• _What you have to do_: The copy should run from the line containing "The width and height of the screenshot is (650, 418)." through the last line of the entries below, exactly as written, with pictures omitted.
(Data for processing Opens)
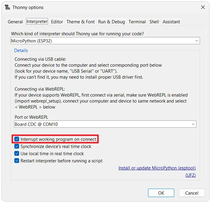Image resolution: width=211 pixels, height=203 pixels.
Task: Open the (UF2) install link
Action: [x=190, y=175]
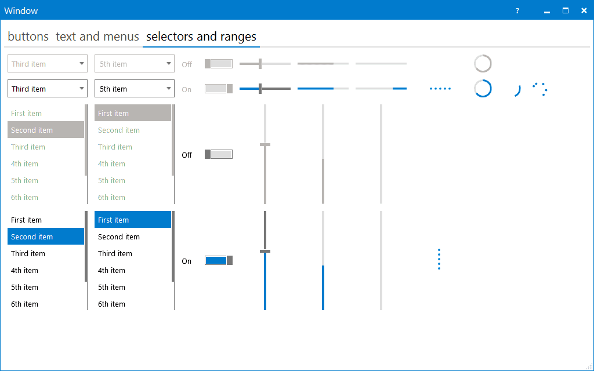
Task: Click the blue circular progress ring
Action: point(483,88)
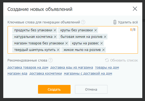Click the refresh icon for recommended list
145x101 pixels.
click(107, 60)
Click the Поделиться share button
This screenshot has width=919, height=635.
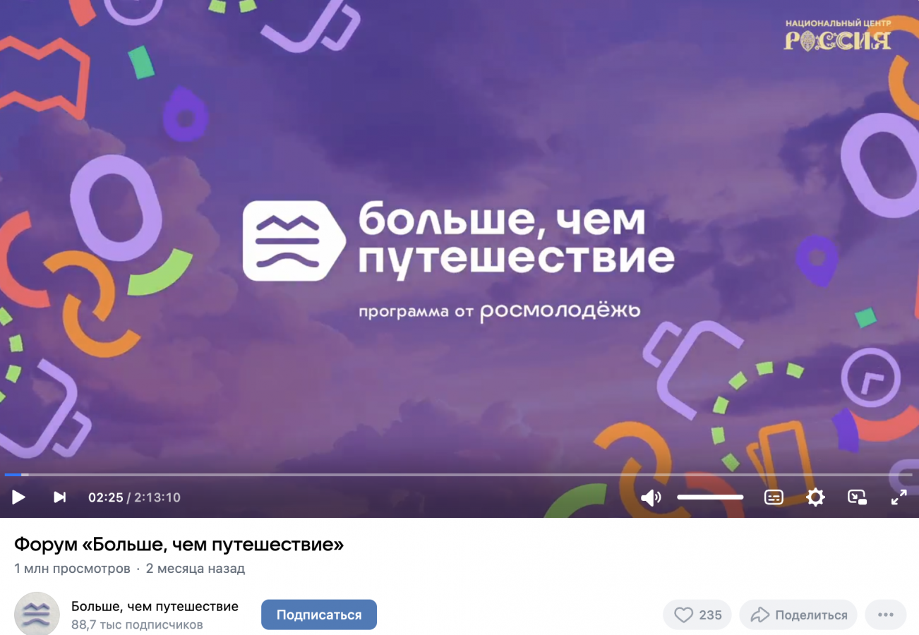tap(798, 615)
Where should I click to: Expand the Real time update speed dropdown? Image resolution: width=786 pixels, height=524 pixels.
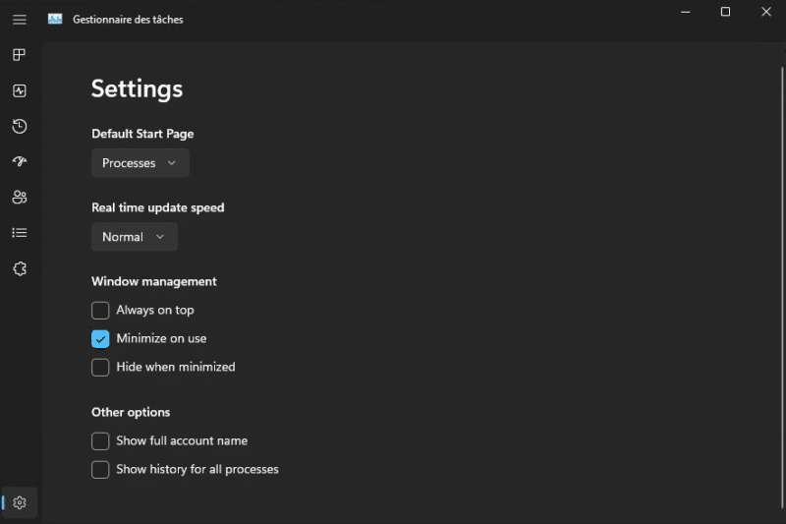point(134,237)
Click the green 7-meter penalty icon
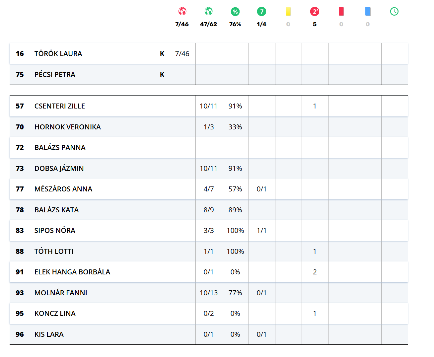The height and width of the screenshot is (357, 434). [x=261, y=12]
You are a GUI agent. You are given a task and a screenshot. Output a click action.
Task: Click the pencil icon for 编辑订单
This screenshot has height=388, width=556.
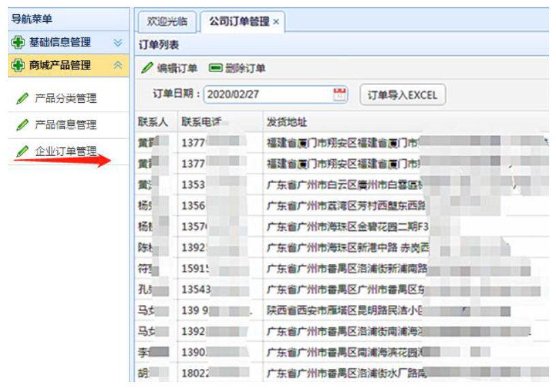(x=146, y=68)
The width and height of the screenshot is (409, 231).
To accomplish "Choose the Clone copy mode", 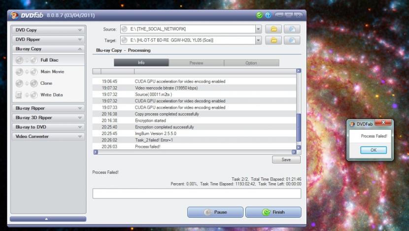I will coord(46,83).
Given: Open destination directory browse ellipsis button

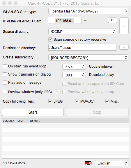Looking at the screenshot, I should tap(124, 47).
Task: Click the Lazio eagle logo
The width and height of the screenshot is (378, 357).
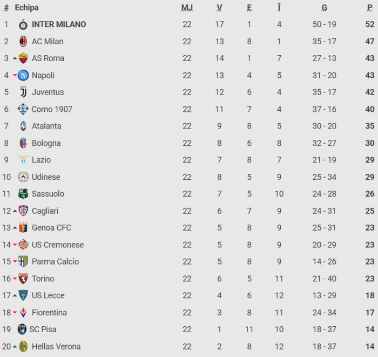Action: pyautogui.click(x=23, y=160)
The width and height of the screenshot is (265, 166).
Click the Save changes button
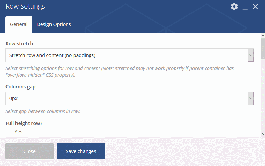(81, 151)
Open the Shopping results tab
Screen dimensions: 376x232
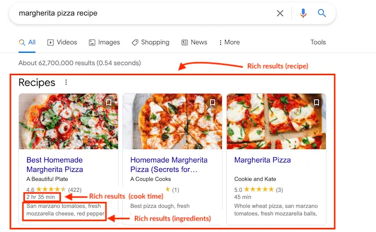tap(150, 42)
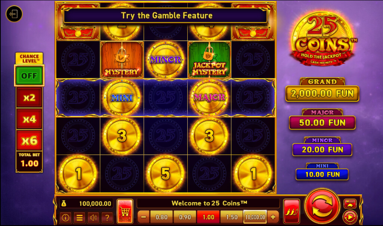Viewport: 383px width, 226px height.
Task: Open the shopping cart buy feature
Action: (125, 211)
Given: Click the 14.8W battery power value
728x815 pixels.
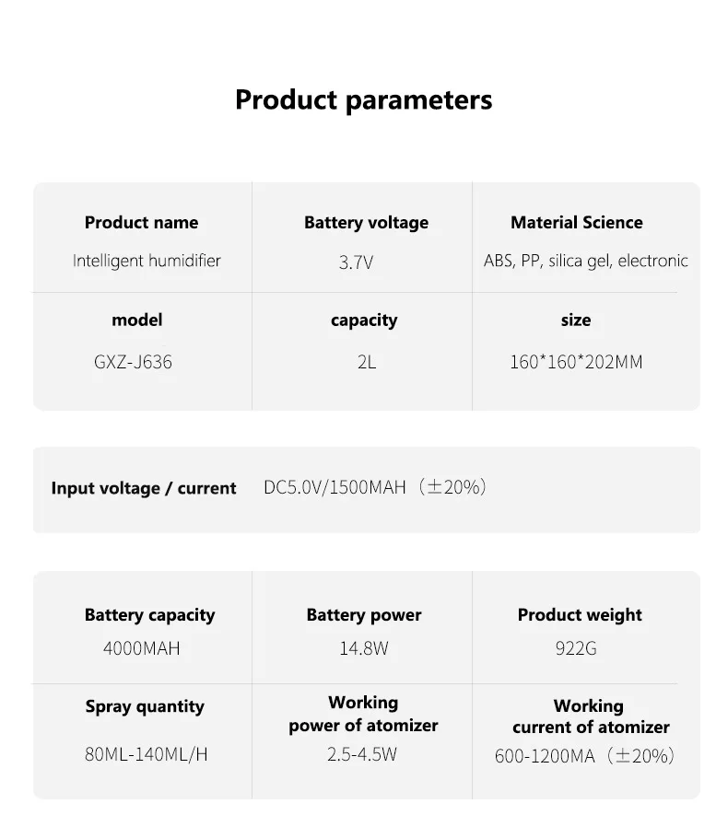Looking at the screenshot, I should click(364, 648).
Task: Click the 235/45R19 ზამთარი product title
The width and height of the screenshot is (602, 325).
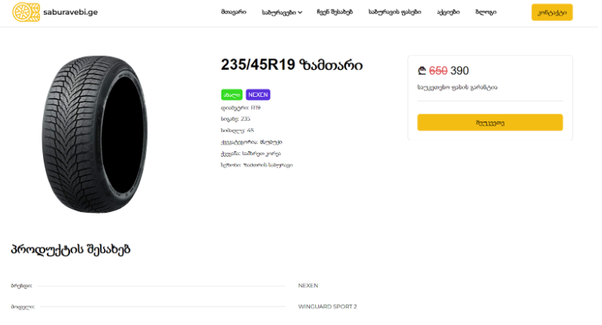Action: [x=291, y=65]
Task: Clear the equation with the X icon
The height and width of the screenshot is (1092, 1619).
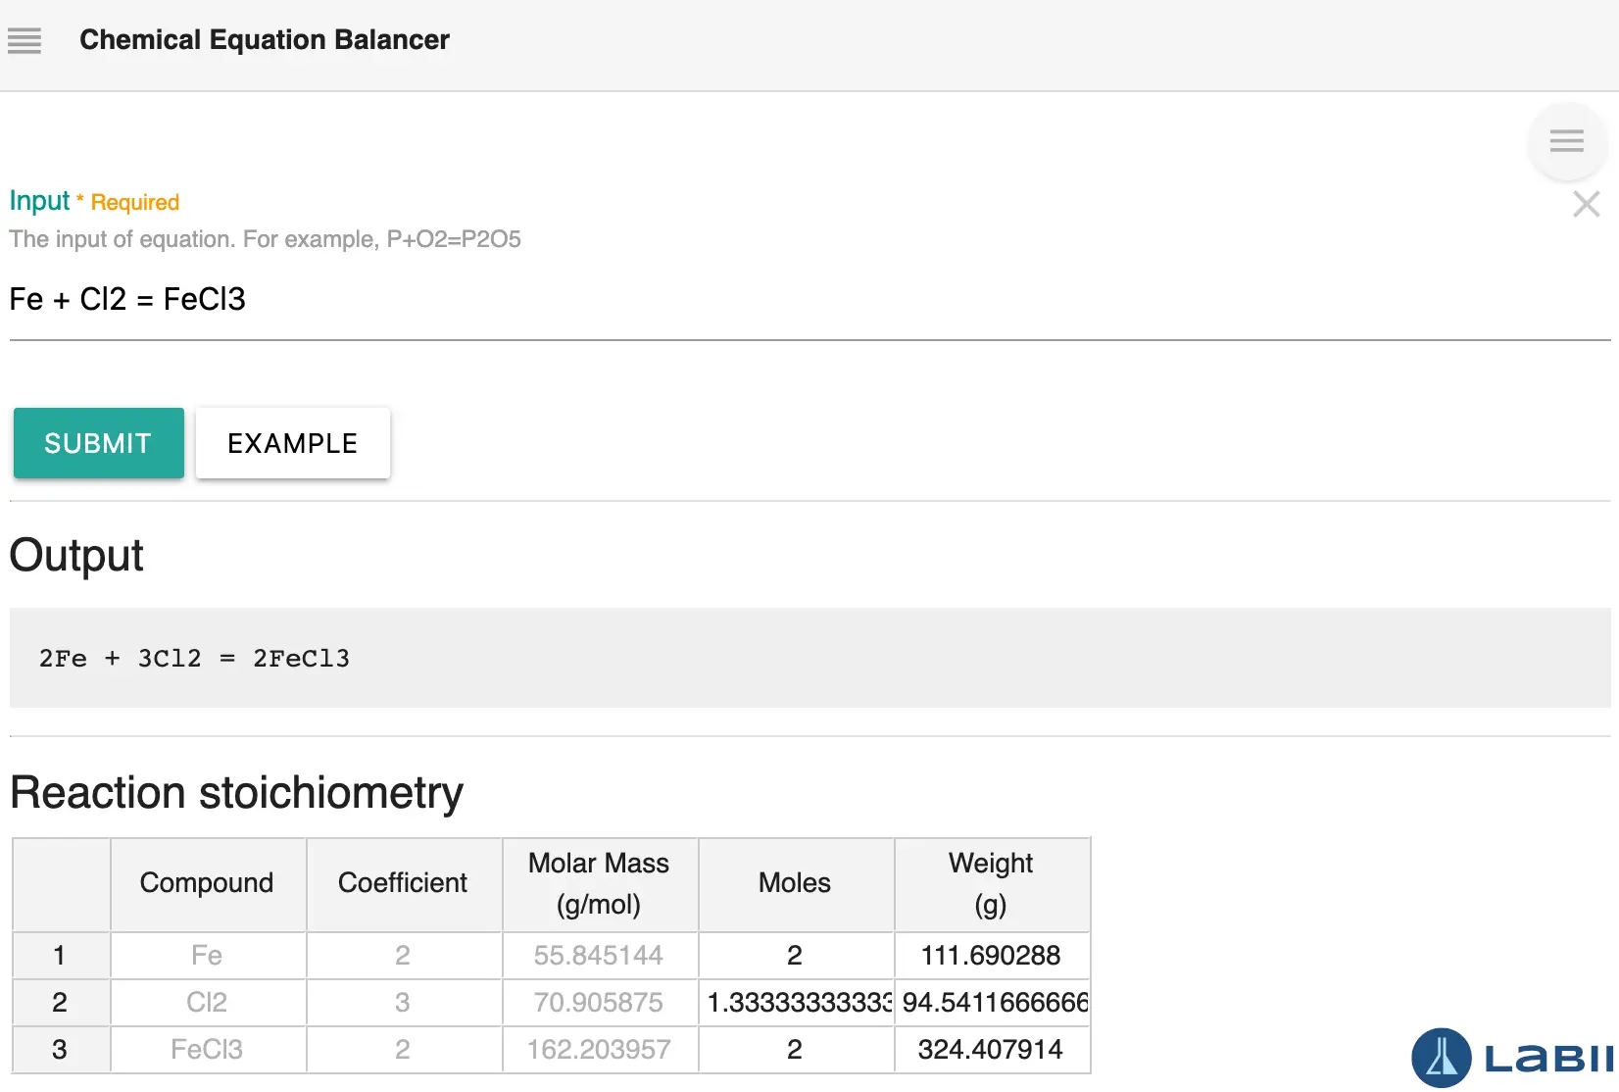Action: click(x=1586, y=204)
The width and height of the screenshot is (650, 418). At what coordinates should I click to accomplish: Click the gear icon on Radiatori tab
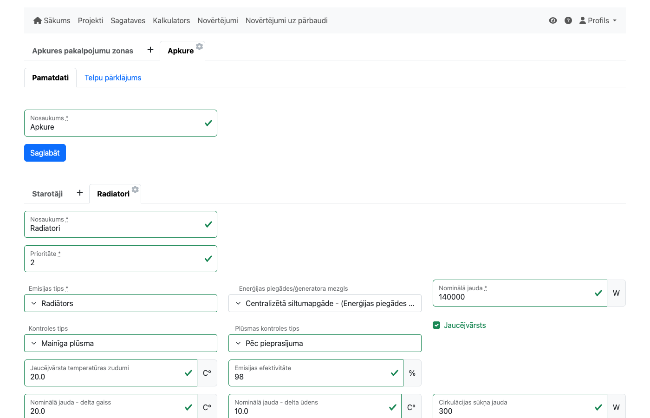pyautogui.click(x=135, y=189)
(Data for processing Closes)
• _Task response_:
The width and height of the screenshot is (650, 418). At what coordinates should I click to accomplish: Click the gear icon on Radiatori tab
pyautogui.click(x=135, y=189)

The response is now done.